On 5th November 2010 the applicant was convicted and on 1st December, 2010, was sentenced to a period of ten years' imprisonment, backdated to 5th November, 2010. The conviction was unsuccessfully appealed to the Court of Criminal Appeal ( The People (D.P.P.) v. McGinley [2014] IECCA 7) as subsequently was the sentence. No-one else appears to have been convicted in this regard. The applicant has not co-operated with the prosecuting authorities in relation to identifying and prosecuting the other perpetrators.

3

While in custody, the applicant received disciplinary notices on 16th March, 2012, 22nd June, 2012 and 21st July, 2013.

4

Where an applicant qualifies for enhanced remission, the rate of remission is one-third rather than the normal one-quarter. Thus the applicant's release date, if he had been entitled to enhanced remission was 5th July, 2017. The release date if normal remission applies is 5th May, 2018. If the Minister (as he is in principle entitled to do) were to decide to hold the disciplinary notices against the applicant such that the applicant would not qualify for remission at all, his release date would be 5th November, 2020.

5

The applicant applied for and was refused enhanced remission. The refusal was contained in a minute dated 18th July, 2017, from the Operations Directorate of the Irish Prison Service to the Governor of Castlerea Prison, which set out the statutory criteria to which the Minister is obliged to have regard.

6

The conclusion of the minute is that 'The minister, having considered your application for enhanced remission, including all materials supplied in support of the application and the matters outlined above has decided to refuse your application. While it is acknowledged that you have engaged in some authorised structured activity, the Minister having had regard to the nature and gravity of the offence to which the sentence of imprisonment being served relates, potential threat to the safety and security of the public and the Garda view, is not satisfied that you are less likely to reoffend and are better able to re-integrate into the community'.

Procedural history
7

On the 18th August, 2017, the applicant applied for leave to seek judicial review of that refusal to grant enhanced remission.

8

The statement of grounds challenging this conclusion sets out an embarrassing multitude of allegations in 38 separate numbered grounds. Such a profusion of legal verbiage is difficult to square with the strictures of the judgment of MacMenamin J. in Babington v. Minister for Justice and Equality [2012] IESC 65.

9

The reliefs sought in the statement are an order quashing the refusal decision, an order of mandamus requiring reconsideration of the application, and various interlocutory reliefs.

10

When granting leave, McDermott J. cut down the application by giving leave only for the order of certiorari, and only on grounds number 22 and 24 to 37 inclusive.

11

By motion dated 21st August, 2017, the applicant applied for an order admitting him to bail pending the determination of the judicial review proceedings. That motion was returnable for, and heard on, 13th September, 2017, and forms the subject-matter of this judgment.

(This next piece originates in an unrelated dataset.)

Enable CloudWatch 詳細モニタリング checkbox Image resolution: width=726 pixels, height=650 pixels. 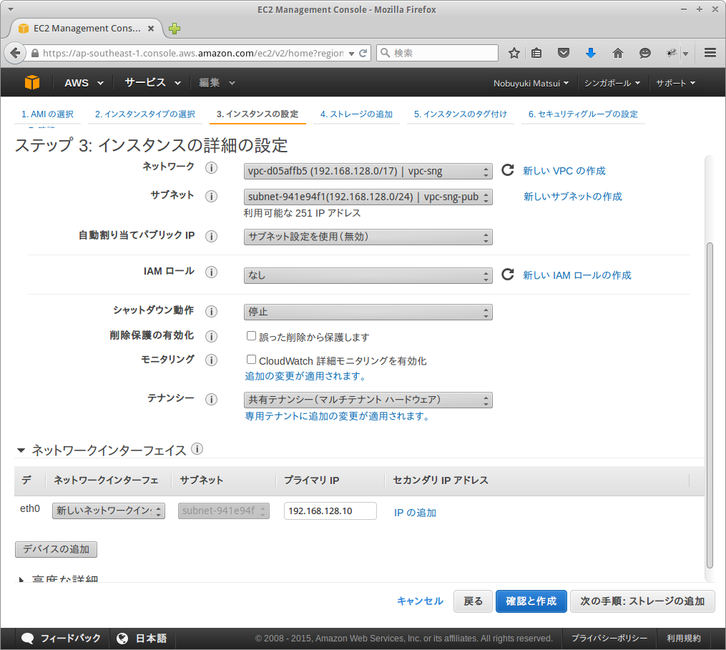(x=251, y=360)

An application for bail in an enhanced remission judicial review is misconceived.
12

There is a jurisdiction to grant bail in civil cases (see B.O. v. Minister for Justice Equality and Law Reform [2006] 3 I.R. 219 per Herbert J.), but in my view it should only be exercised in a civil case which itself could lead to the release of the prisoner. It is one thing to grant bail in say an Article 40 application, but the jurisdiction to grant bail is not a power to be exercised in relation to proceedings regarding incidental matters where the ultimate order of the court is not going to be one directing release.

13

As Ní Raifeartaigh J. pointed out, very pertinently if I may respectfully say so, in the similar challenge brought in Bradley v. Minister for Justice and Equality [2017] IEHC 422 at para. 54, ' in reality, [the applicant] cannot get what he ultimately wants from the Court in any event, namely a grant of enhanced remission. At best, he can have the existing decision quashed and the matter remitted for decision again.'

14

That fundamental difficulty is, in my view, fatal to any application of the type presented here. Where the ultimate order of the court in judicial review proceedings is, at best, the quashing of a refusal and a requirement to reconsider, it is simply not appropriate for the court to grant by way of interlocutory bail order a relief that it would not grant at the substantive stage, namely the release of the applicant. While it is true that, as Mr. Séamus Clarke B.L. (with Mr. Karl Monahan B.L.) for the applicant pointed out in the course of an able submission, an applicant could be released on bail and then returned to custody after the determination of the judicial review, it would be an improvident and inappropriate exercise of the discretion to grant bail in civil cases to exercise that power in cases where the court would not in any event be granting release at the end of the judicial review, as to do so would lead to a host of anomalies. Would the bail continue if the decision was quashed and remitted to the Minister? If so, there is nothing to stop future applications and future challenges, the outcome being that one could stay at liberty as long as one kept litigating. That is not the law. Nor is it a desirable or proper outcome. The application fails in limine.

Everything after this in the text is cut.